## Problem to work on
Only the lines from the one with "The width and" through the last line of the material below belong in the answer, copied exactly and without pictures.
(Data for processing)
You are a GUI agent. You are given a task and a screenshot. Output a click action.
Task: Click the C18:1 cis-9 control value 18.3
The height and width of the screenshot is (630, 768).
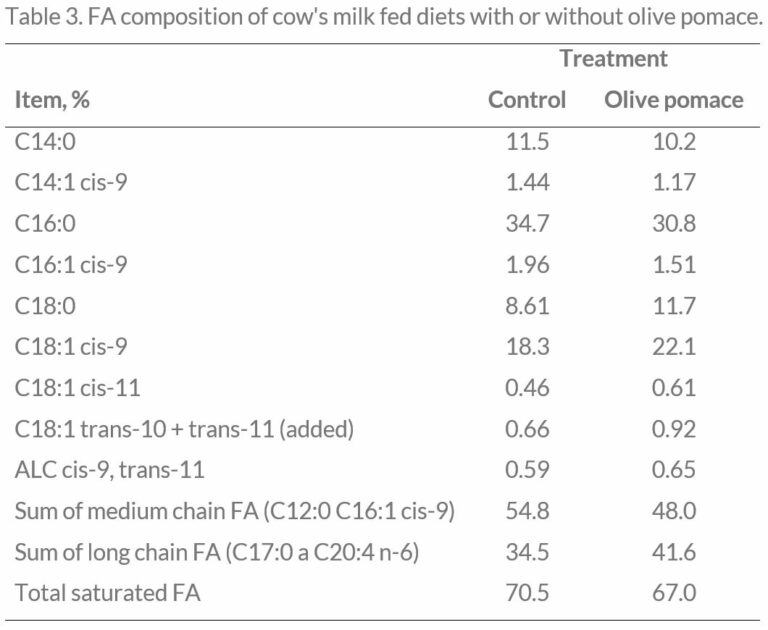[x=527, y=347]
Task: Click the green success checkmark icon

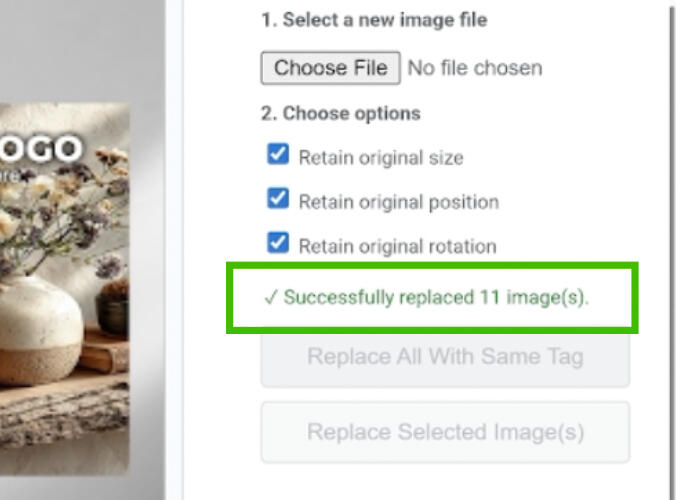Action: click(x=269, y=297)
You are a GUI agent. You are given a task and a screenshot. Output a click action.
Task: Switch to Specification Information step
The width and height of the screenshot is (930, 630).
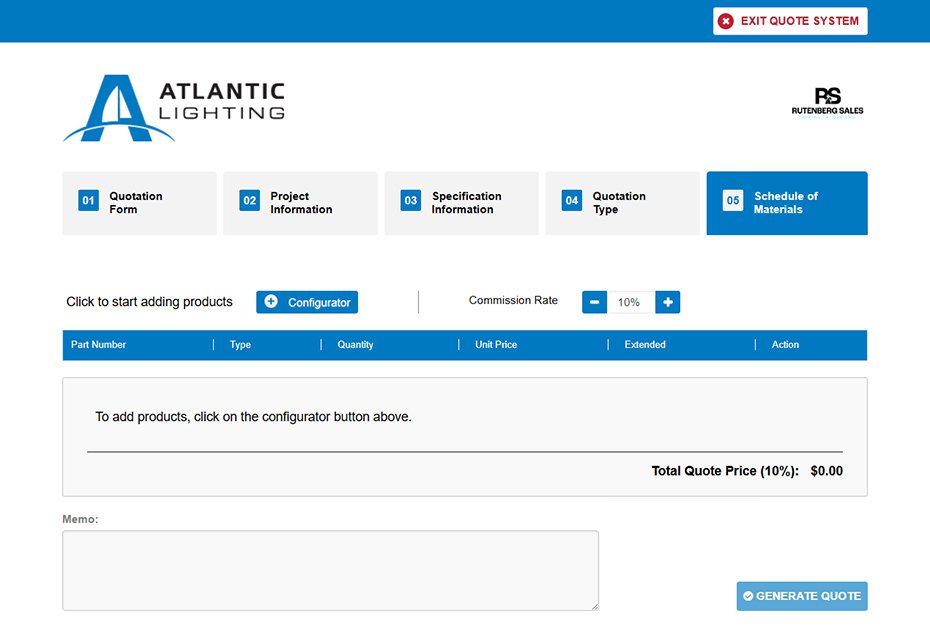461,203
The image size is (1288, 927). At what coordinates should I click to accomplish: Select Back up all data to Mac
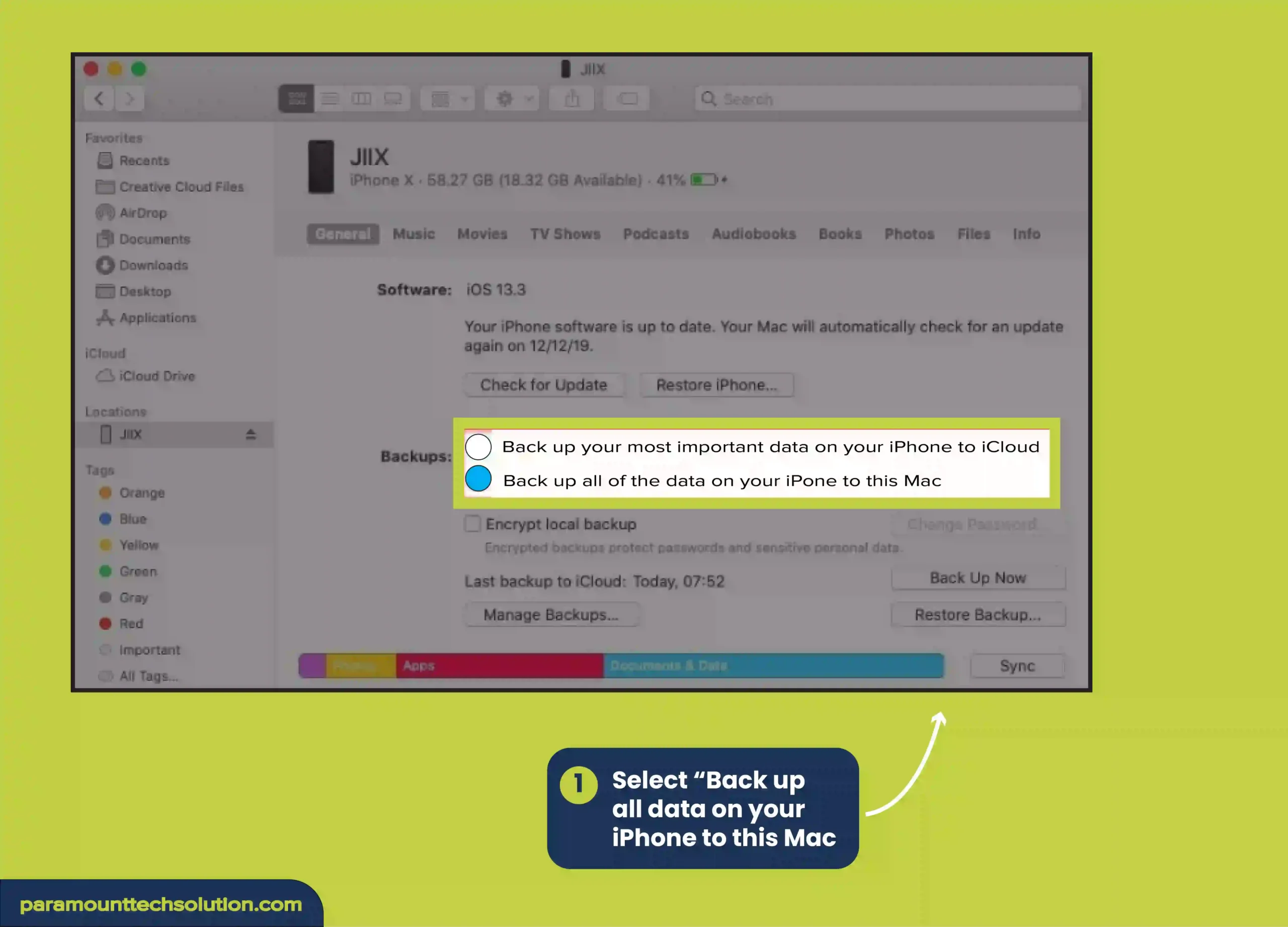[x=478, y=480]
(End Data for processing)
## Response
The width and height of the screenshot is (930, 630).
461,203
The image size is (1288, 927). At what coordinates should I click to accomplish: Select Back up all data to Mac
[x=478, y=480]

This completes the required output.